◆ EXERCISE DESCRIPTION
Restate the listing in full, keeping every word as it is.

_____

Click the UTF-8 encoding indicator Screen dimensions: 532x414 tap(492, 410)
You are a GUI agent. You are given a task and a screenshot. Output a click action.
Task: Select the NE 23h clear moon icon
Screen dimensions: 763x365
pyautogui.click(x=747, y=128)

_____

◆ RESPONSE FOR THIS EXERCISE
Click the UTF-8 encoding indicator Screen dimensions: 532x414 tap(492, 410)
You are a GUI agent. You are given a task and a screenshot. Output a click action.
Task: Select the NE 23h clear moon icon
Screen dimensions: 763x365
pyautogui.click(x=747, y=128)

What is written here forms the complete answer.